Pre-ischemic treatment with memantine reversed the neurochemical and behavioural parameters but not energy metabolites in middle cerebral artery occluded rats.

In the present study, memantine (MN) an uncompetitive N-methyl-D-aspartate (NMDA) open channel blocker has been investigated for its suitable therapeutic time-window on the basis of its influence on behavioural and biochemical changes in rats subjected to transient focal ischemia. MN (20 mg/kg, ip) was administered at pre, during and post ischemic state and the extent of neuroprotection was compared to ascertain its therapeutic time-window in stroke treatment. Neuroprotective effect was assessed by measuring glutamate, glutamine synthetase, glutathione, Na+K+ATPase, adenosine triphosphate (ATP) and nicotinamide adenine dinucleotide (NAD), lactate and pyruvate levels.
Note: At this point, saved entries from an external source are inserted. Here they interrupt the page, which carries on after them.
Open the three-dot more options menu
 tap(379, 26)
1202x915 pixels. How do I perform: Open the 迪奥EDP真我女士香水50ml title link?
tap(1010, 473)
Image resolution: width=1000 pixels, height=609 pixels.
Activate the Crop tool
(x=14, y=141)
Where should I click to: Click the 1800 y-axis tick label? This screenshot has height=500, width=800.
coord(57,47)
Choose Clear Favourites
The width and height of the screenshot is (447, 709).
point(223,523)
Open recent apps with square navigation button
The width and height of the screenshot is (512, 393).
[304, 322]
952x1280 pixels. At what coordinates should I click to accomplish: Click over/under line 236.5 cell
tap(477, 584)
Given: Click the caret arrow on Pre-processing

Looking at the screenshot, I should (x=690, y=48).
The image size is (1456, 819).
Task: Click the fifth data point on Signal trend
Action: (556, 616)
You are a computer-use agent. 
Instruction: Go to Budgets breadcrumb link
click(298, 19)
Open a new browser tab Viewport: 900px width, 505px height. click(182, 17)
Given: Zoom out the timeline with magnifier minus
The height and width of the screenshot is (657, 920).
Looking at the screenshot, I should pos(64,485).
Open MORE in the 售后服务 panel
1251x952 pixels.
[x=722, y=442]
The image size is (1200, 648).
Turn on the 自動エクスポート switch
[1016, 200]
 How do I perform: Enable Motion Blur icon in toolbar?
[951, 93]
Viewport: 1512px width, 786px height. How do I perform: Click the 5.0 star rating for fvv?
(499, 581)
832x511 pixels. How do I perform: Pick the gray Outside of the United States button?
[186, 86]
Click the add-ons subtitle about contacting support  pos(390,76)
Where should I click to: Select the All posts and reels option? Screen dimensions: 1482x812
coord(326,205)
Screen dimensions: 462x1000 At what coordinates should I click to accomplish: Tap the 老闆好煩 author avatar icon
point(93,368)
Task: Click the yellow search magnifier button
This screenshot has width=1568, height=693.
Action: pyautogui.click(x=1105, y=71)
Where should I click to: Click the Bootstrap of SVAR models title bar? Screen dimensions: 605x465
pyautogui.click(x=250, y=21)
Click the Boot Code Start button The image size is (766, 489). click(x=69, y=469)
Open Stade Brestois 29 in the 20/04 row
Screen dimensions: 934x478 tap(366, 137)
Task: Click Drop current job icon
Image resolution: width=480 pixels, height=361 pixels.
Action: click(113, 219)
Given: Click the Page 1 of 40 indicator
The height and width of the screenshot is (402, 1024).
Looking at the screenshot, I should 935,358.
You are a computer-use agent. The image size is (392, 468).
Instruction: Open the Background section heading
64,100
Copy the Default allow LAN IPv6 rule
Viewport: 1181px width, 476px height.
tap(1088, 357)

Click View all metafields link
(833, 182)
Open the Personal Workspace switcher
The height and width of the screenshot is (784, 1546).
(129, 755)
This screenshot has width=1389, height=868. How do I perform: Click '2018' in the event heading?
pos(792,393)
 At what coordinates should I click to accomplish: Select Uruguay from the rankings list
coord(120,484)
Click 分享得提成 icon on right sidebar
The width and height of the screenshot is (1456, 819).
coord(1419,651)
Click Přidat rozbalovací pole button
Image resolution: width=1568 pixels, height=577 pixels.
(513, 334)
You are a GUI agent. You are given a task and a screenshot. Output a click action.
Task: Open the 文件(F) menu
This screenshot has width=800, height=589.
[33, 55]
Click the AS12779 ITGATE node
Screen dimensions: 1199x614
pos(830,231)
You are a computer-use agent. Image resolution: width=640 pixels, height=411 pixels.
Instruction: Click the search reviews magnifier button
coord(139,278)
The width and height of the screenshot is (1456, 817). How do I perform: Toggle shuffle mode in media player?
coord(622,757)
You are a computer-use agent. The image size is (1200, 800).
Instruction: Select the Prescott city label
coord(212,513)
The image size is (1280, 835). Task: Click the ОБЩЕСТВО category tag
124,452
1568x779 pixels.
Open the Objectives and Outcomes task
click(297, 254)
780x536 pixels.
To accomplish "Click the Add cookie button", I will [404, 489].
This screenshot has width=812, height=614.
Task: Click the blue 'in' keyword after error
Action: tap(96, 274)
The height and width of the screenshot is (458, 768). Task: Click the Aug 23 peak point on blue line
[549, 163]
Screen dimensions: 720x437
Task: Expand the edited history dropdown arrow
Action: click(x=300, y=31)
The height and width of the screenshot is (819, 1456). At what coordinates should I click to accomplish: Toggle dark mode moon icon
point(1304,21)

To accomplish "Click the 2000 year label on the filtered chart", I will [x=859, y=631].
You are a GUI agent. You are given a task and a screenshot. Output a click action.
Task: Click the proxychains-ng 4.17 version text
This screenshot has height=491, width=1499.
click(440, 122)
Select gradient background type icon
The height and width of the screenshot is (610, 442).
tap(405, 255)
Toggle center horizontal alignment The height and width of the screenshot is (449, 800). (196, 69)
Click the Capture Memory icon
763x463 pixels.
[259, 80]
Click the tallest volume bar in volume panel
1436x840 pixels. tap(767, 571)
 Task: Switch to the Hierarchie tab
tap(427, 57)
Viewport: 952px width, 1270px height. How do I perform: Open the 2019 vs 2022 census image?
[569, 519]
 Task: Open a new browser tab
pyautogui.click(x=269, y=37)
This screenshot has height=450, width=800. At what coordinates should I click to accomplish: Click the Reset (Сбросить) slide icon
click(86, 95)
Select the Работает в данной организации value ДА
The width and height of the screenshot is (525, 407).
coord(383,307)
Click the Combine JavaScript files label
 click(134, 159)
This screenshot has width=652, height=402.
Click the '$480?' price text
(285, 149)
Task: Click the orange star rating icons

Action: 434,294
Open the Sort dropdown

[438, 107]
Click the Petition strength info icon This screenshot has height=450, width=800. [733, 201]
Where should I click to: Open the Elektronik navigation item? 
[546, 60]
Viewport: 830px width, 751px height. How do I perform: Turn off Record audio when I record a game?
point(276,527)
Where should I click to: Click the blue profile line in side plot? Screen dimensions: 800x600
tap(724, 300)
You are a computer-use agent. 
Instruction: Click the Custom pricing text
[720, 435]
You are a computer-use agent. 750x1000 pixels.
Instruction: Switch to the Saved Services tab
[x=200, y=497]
Middle cerebral artery occlusion produced neurological deficits, anxiogenic behaviour, histological changes, increased glutamate levels along with depletion of Na+K+ATPase, energy stores such as ATP, NAD, lactate, and antioxidant glutathione. MN significantly restored glutamate, glutamine synthetase, Na+K+ATPase and lactate levels on preischemic administration. In addition, MN reversed the altered neurological and behavioural paradigms significantly and prevented the neurodegeneration on preischemic treatment. However, it failed to exert any effect on energy metabolite (ATP and NAD) levels irrespective of the treatment phase. Based on the present data, it is summarized that the suitable therapeutic time window of MN is preischemic phase in stroke and it possesses only a subjective role in reversing ischemic brain biochemical alterations preferentially in favor of neuronal homeostasis.